[PROVIDED RECORDS Boundary: Start]

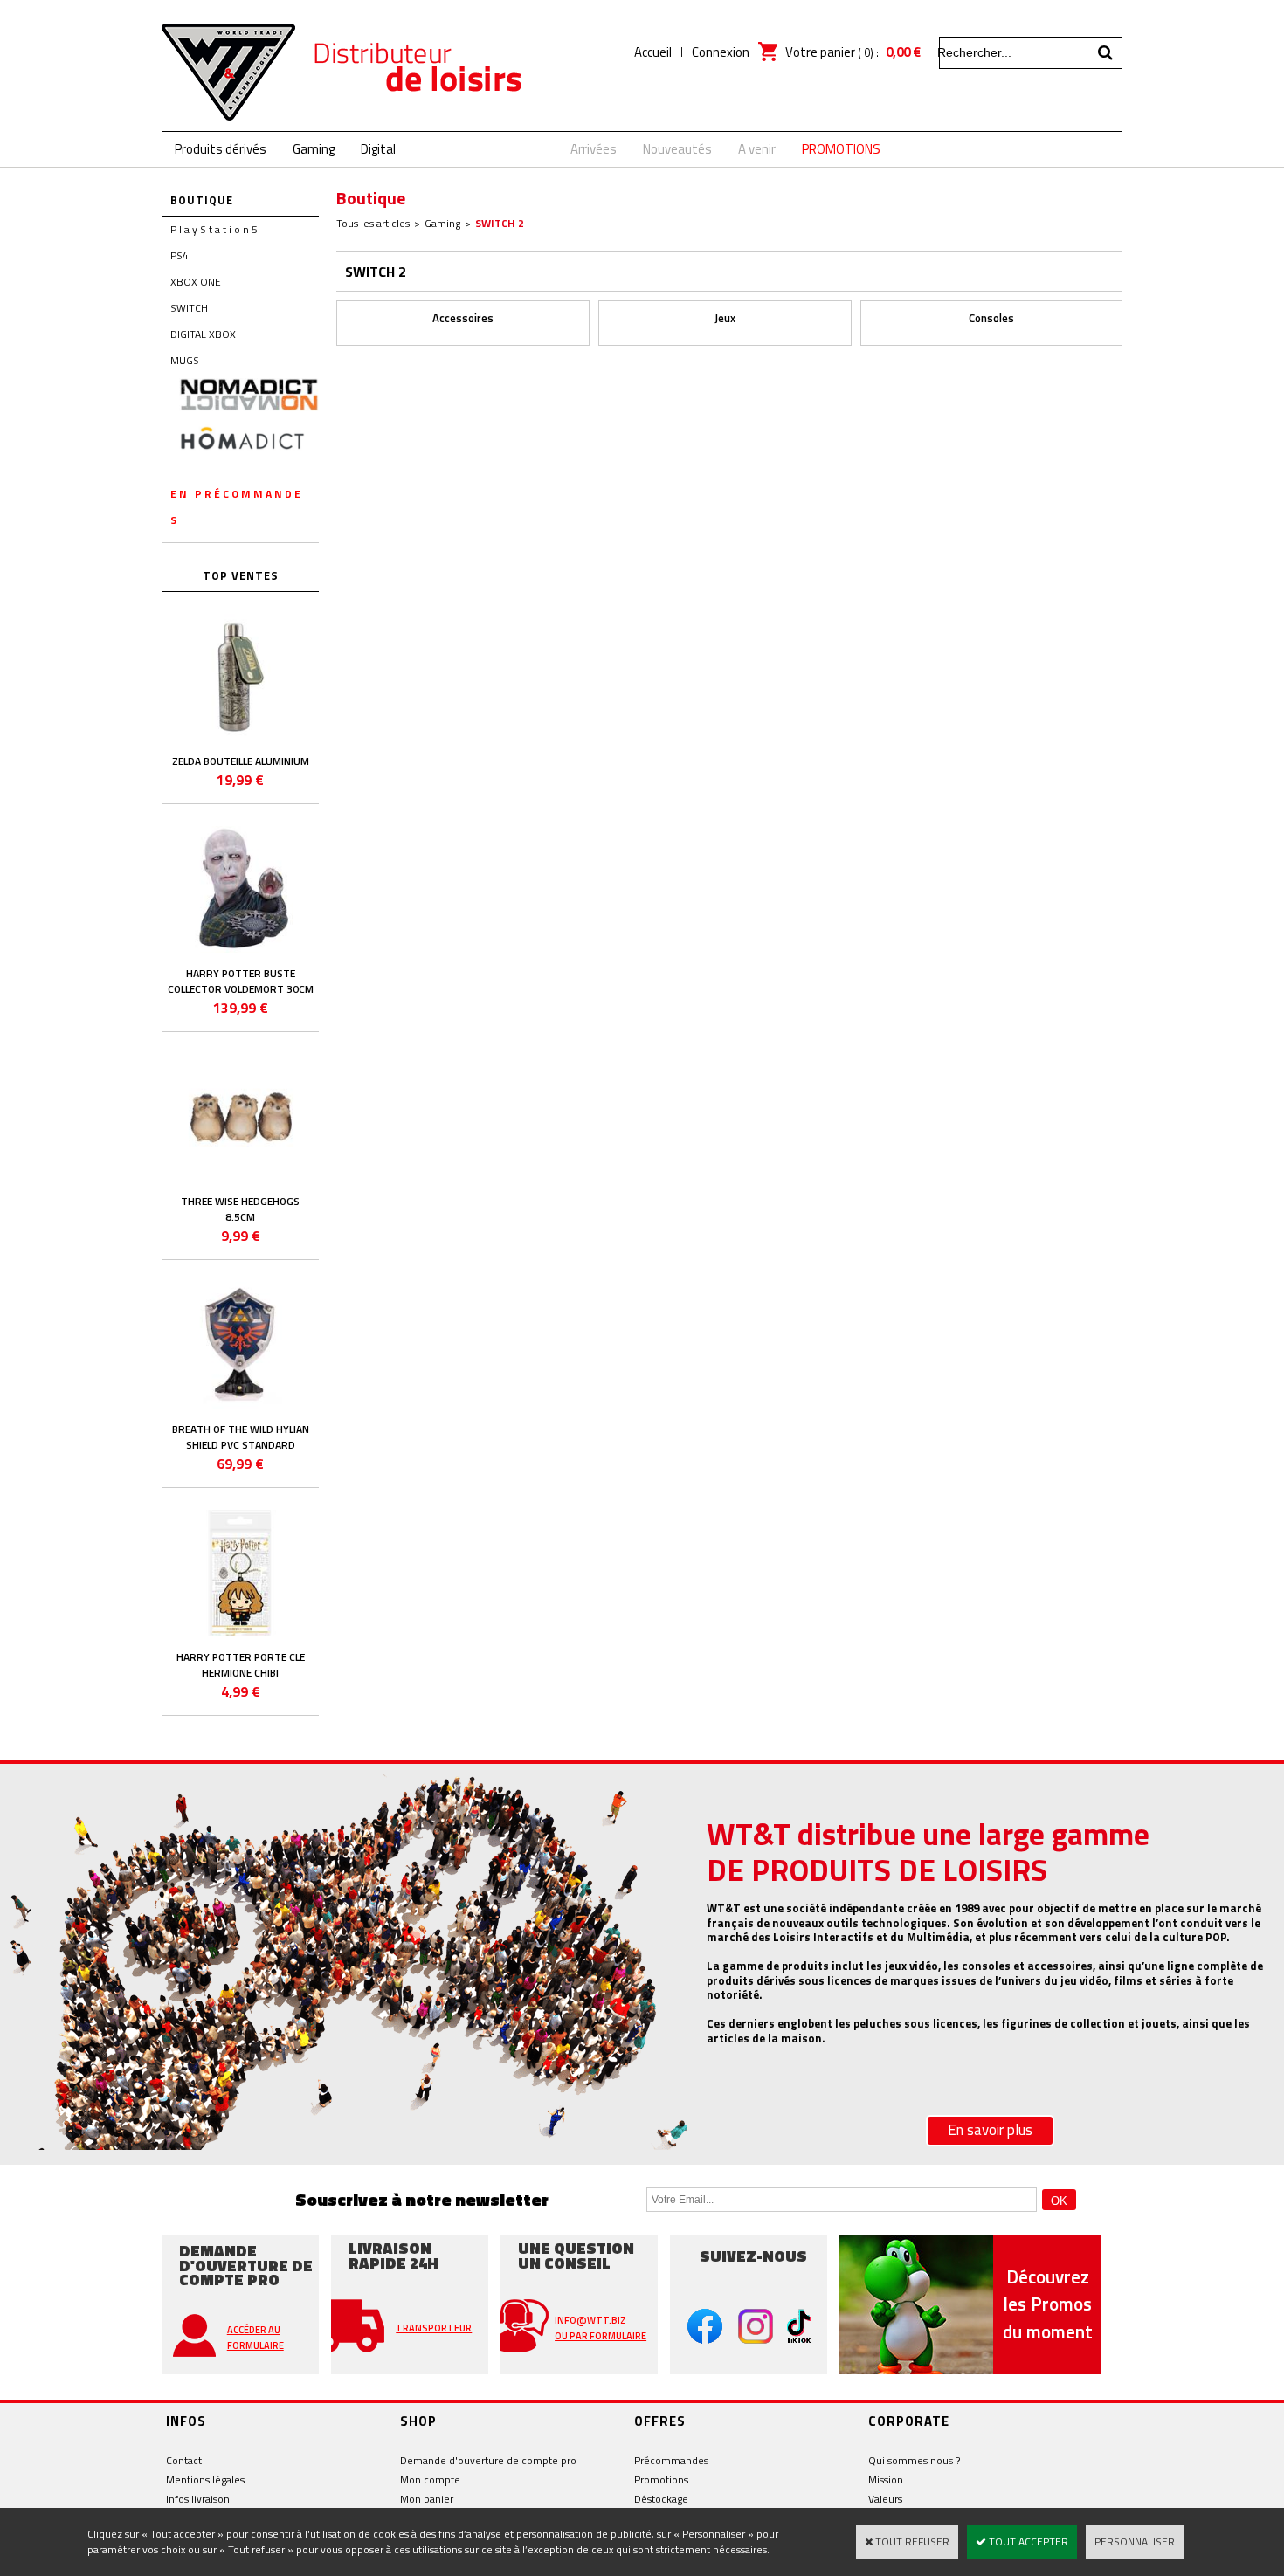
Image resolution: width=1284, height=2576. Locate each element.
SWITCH (189, 308)
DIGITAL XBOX (203, 334)
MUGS (184, 360)
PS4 (179, 255)
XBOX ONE (195, 281)
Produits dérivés (220, 149)
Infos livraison (198, 2498)
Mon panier (426, 2498)
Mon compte (430, 2479)
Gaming (314, 149)
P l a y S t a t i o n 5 (214, 229)
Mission (885, 2479)
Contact (184, 2460)
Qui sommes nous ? (914, 2460)
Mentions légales (205, 2479)
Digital (378, 149)
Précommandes (671, 2460)
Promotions (661, 2479)
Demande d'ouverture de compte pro (488, 2460)
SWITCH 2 (499, 223)
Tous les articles (373, 223)
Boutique (201, 200)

[PROVIDED RECORDS Boundary: End]

● **EXERCISE DETAILS**:
Your answer should consist of each line above in which "compte" appears.

● **ANSWER SECTION**:
Mon compte (430, 2479)
Demande d'ouverture de compte pro (488, 2460)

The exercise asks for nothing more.